Gepants are a class of oral small-molecule CGRP receptor antagonists used for acute and (in two cases) preventive migraine treatment. The first gepant approval was 2019; the class is now four members in the US market.
Gepants are part of the broader CGRP-targeting therapy revolution, but distinct from the monoclonal antibodies. Where the antibodies are large protein injectables given monthly or quarterly for prevention, gepants are small molecules taken orally — either for acute attacks or daily/ alternate-day prevention.
The four approved gepants
| Drug | Brand | Indication | Dosing |
|---|---|---|---|
| Ubrogepant | Ubrelvy | Acute treatment | 50 or 100 mg PO at attack onset, repeat in 2h if needed |
| Rimegepant | Nurtec ODT | Acute + prevention | 75 mg ODT at attack onset OR every other day for prevention |
| Atogepant | Qulipta | Prevention | 10, 30, or 60 mg PO daily |
| Zavegepant | Zavzpret | Acute treatment | 10 mg nasal spray |
Rimegepant is unique in carrying both acute and preventive indications — a single drug that works in both roles.
Mechanism
CGRP (calcitonin gene-related peptide) is a neuropeptide released from trigeminal nerve endings during migraine attacks. It causes vasodilation, sensitises pain pathways, and contributes to neurogenic inflammation.
Gepants block the CGRP receptor — preventing CGRP from signalling once released. The result: reduced vasodilation, reduced pain sensitisation, reduced inflammation. The acute attack response is comparable to triptans in efficacy without the vasoconstriction mechanism.
Why gepants matter clinically
Three significant advantages over the triptan class:
1. No cardiovascular contraindications
Triptans constrict vessels — including coronary vessels — making them inappropriate for patients with known coronary artery disease, prior stroke, uncontrolled hypertension, or peripheral vascular disease.

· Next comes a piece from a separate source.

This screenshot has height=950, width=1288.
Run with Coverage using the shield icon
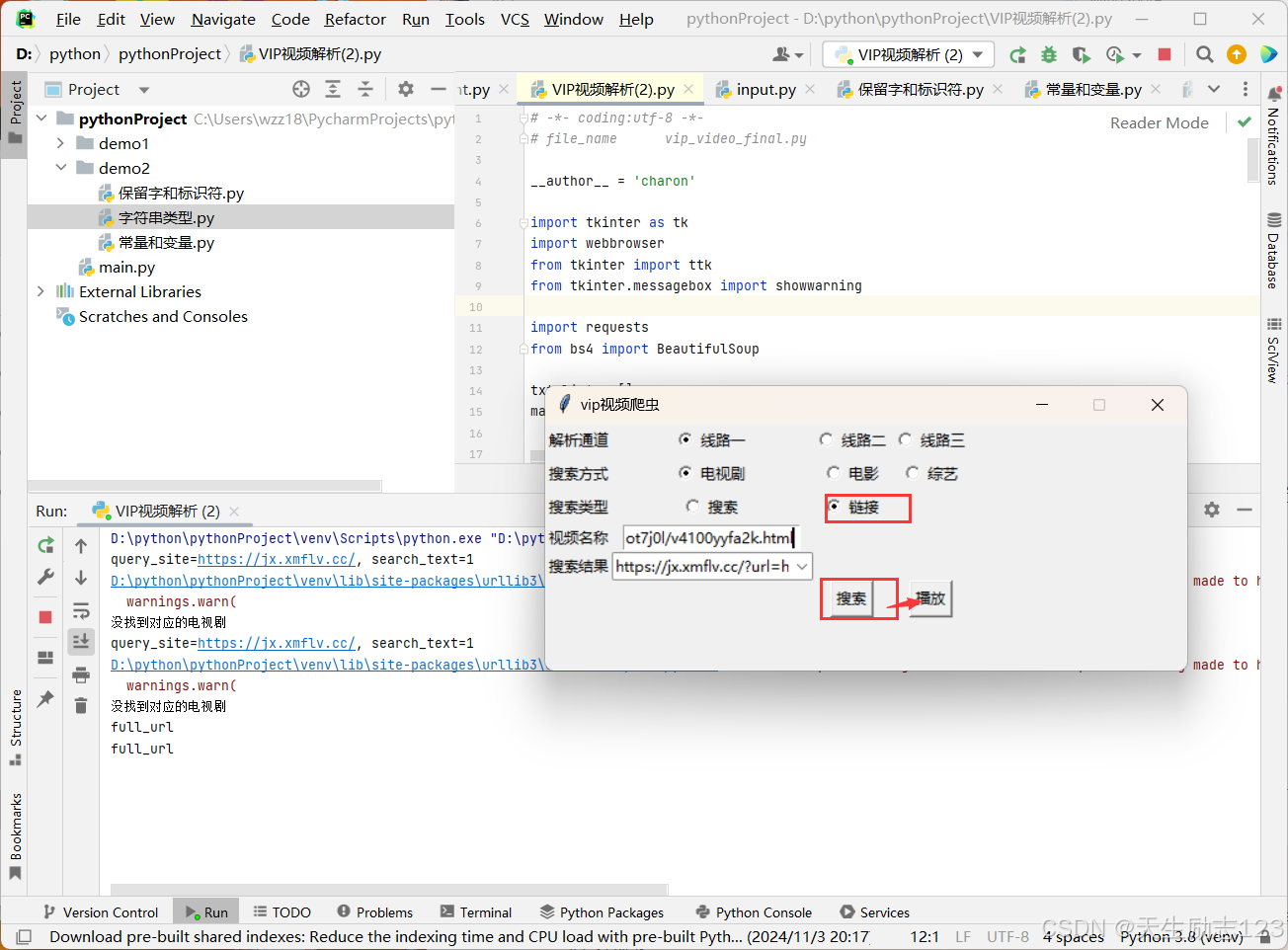[x=1082, y=55]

Roughly 15–20 percent of adult migraine patients have some cardiovascular contraindication that limits triptan use.
Gepants don’t constrict vessels, so they’re safer in these populations. This single change opens an acute treatment option to a large subset of patients who previously had limited choices.

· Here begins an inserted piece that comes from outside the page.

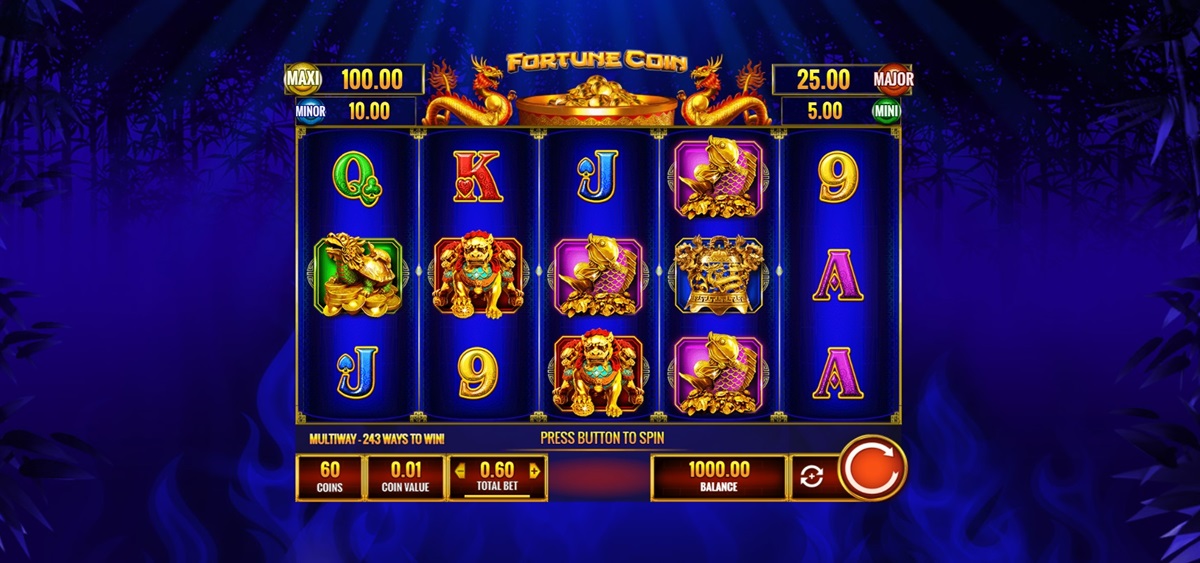
Task: Click the blue MINOR jackpot badge
Action: (311, 111)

2. No medication overuse headache (so far)
Current evidence suggests gepants do not cause MOH at the same thresholds as triptans (≥ 10 days/month) or simple analgesics (≥ 15 days/month). This is a real advantage for high-frequency users.
The “so far” caveat is important — gepants are new (2019+ approvals) and long-term data is still accumulating. Current MOH absence may be a true class effect or may simply be that we haven’t watched long enough to see it. Most prescribers treat gepants as MOH-neutral in practice.
3. Prodrome-phase efficacy
The 2023 PRODROME trial (Lancet) tested ubrogepant taken during the prodromal phase — before headache pain began — against placebo. Result: significantly fewer participants in the treatment group progressed to moderate-or-severe headache in the following 24 hours.
This is the first solid evidence for pre-pain treatment with any acute migraine drug class. Triptans haven’t been tested rigorously in this regime; the receptor pharmacology of gepants may be particularly well-suited to prodromal intervention.
The trade-offs
Gepants aren’t superior to triptans in every dimension:
- Cost — gepants are substantially more expensive than generic triptans. Insurance prior authorisation often requires failure of triptan first.
- Onset speed — gepants take longer to peak effect than injectable triptans (though comparable to oral triptans).
- Established track record — triptans have 30+ years of use; gepants have 5+. Some clinical edges of the long experience aren’t yet known for gepants.
For most patients without cardiovascular contraindications, the triptan-first then gepant-if-needed approach remains the typical prescribing pattern in 2026.
Where gepants fit
The 2026 acute treatment hierarchy for most patients:
- Triptan (if cardiovascular-safe) — first-line for moderate acute migraine.
- Gepant — when triptan ineffective, intolerable, or contraindicated.
- Combination/NSAID — for milder attacks or as adjunct.
For prevention:
- CGRP monoclonal antibody (Aimovig, Ajovy, Emgality, Vyepti) — first-line CGRP-class preventive for most prescribers in 2026.
- Atogepant or rimegepant — oral CGRP preventive option, particularly when the patient prefers a pill or has needle aversion.
- Traditional preventives (topiramate, beta blockers, amitriptyline, valproate) — still used, particularly for patients with comorbidities the drugs also treat (e.g., topiramate for migraine + weight loss concerns).
What this isn’t
Not a recommendation that any patient should switch from triptans to gepants. The right choice depends on individual cardiovascular history, attack pattern, prior medication response, insurance coverage, and prescriber preference. That conversation lives with your headache specialist or neurologist.